Notwithstanding the foregoing, in the event you are a “specified employee” (within the meaning of Section 409A(2)(B) of the Internal Revenue Code of 1986, as amended (the “Code”)) on the Termination Date and the Salary Continuation Payments to be paid to you 

 

 

within the first six months following such date (the “Initial Payment Period”) exceed the amount referenced in Treas. Regs. Section 1.409A-1(b)(9)(iii)(A) (the “Limit”), then: (i) any portion of the Salary Continuation Payments that is payable during the Initial Payment Period that does not exceed the Limit shall be paid at the times set forth above; (ii) any portion of the Salary Continuation Payments that is a “short-term deferral” within the meaning of Treas. Regs. Section 1.409A-1(b)(4)(i) shall be paid at the times set forth above; (iii) any portion of the Salary Continuation Payments that exceeds the Limit and is not a “short-term deferral” (and would have been payable during the Initial Payment Period but for the Limit) shall be paid on the first business day of the first calendar month that begins after the six-month anniversary of the Termination Date or, if earlier, on the date of your death; and (iv) any portion of the Salary Continuation Payments that is payable after the Initial Payment Period shall be paid at the times set forth above.  It is intended that each installment, if any, of the payments and benefits, if any, provided to you under this Section 3 shall be treated as a separate “payment” for purposes of Section 409A of the Code.
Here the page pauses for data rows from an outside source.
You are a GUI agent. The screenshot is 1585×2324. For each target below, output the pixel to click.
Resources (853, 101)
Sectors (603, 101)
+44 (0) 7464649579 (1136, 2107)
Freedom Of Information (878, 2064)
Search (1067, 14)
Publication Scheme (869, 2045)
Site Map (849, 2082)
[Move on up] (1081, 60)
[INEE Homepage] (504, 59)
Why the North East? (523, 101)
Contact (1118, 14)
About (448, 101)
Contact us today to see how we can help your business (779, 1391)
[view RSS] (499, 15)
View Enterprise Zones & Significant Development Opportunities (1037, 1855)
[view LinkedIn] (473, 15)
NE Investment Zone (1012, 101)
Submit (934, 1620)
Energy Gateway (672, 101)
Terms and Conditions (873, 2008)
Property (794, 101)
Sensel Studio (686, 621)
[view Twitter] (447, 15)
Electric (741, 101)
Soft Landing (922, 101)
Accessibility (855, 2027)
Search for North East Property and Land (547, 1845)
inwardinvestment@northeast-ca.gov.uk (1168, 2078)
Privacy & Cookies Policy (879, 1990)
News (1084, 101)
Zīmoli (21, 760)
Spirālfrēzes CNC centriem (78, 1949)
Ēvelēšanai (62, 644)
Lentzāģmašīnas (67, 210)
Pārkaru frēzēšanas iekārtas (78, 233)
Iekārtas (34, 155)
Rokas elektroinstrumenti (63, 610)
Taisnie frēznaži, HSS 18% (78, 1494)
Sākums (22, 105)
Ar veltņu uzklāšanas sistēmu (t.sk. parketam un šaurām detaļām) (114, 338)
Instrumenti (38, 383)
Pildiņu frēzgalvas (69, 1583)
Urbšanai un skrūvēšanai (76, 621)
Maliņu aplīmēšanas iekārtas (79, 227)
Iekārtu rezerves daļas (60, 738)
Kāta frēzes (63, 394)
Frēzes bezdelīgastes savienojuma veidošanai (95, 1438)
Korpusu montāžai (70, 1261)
“Cause” shall be defined as, and limited to, (i) indictment, conviction or admission of any crime involving dishonesty, violence, or moral turpitude, (ii) willful misconduct or gross negligence in connection with the performance of your duties as a J. Crew employee, (iii) willful and material failure to substantially perform duties and responsibilities (other than as a result of illness), or a breach of any representation or covenant provided herein, (iv) a fraudulent act or omission by you that is materially adverse to the reputation of Company or any affiliate, (v) the disclosure by you of any confidential information of Company to persons not authorized to know same, provided such disclosure is adverse to Company’s reputation and/or operations, (vi) use of alcohol or drugs which violates Company policy, materially interferes with your performance of your duties, or compromises the integrity orreputation of the Company, (vii) excessive absence from work other than as a result of disability, and (viii) a material violation of or failure to comply with Company policies, including but not limited to Company’s Code of Ethics and Business Practices, or any legal obligations or requirements, including, without limitation, failure to provide any certification as may be required by law.  No act or failure to act by you shall be considered "willful" if done or omitted by you in good faith and on the reasonable belief that such act or omission was authorized by the Company.  Before exercising its right to terminate your employment for the reasons set forth at sub-parts (iii), (vi), (vii) or (viii) above, Company must first provide you with (a) a written demand for substantial performance in cases where cure is reasonably possible, which specifically identifies the alleged performance deficits and/or breaches within 30 days of Company’s knowledge of the initial occurrence of each specific event constituting “cause”, and (b) a reasonable opportunity to cure which shall not be less than thirty days.  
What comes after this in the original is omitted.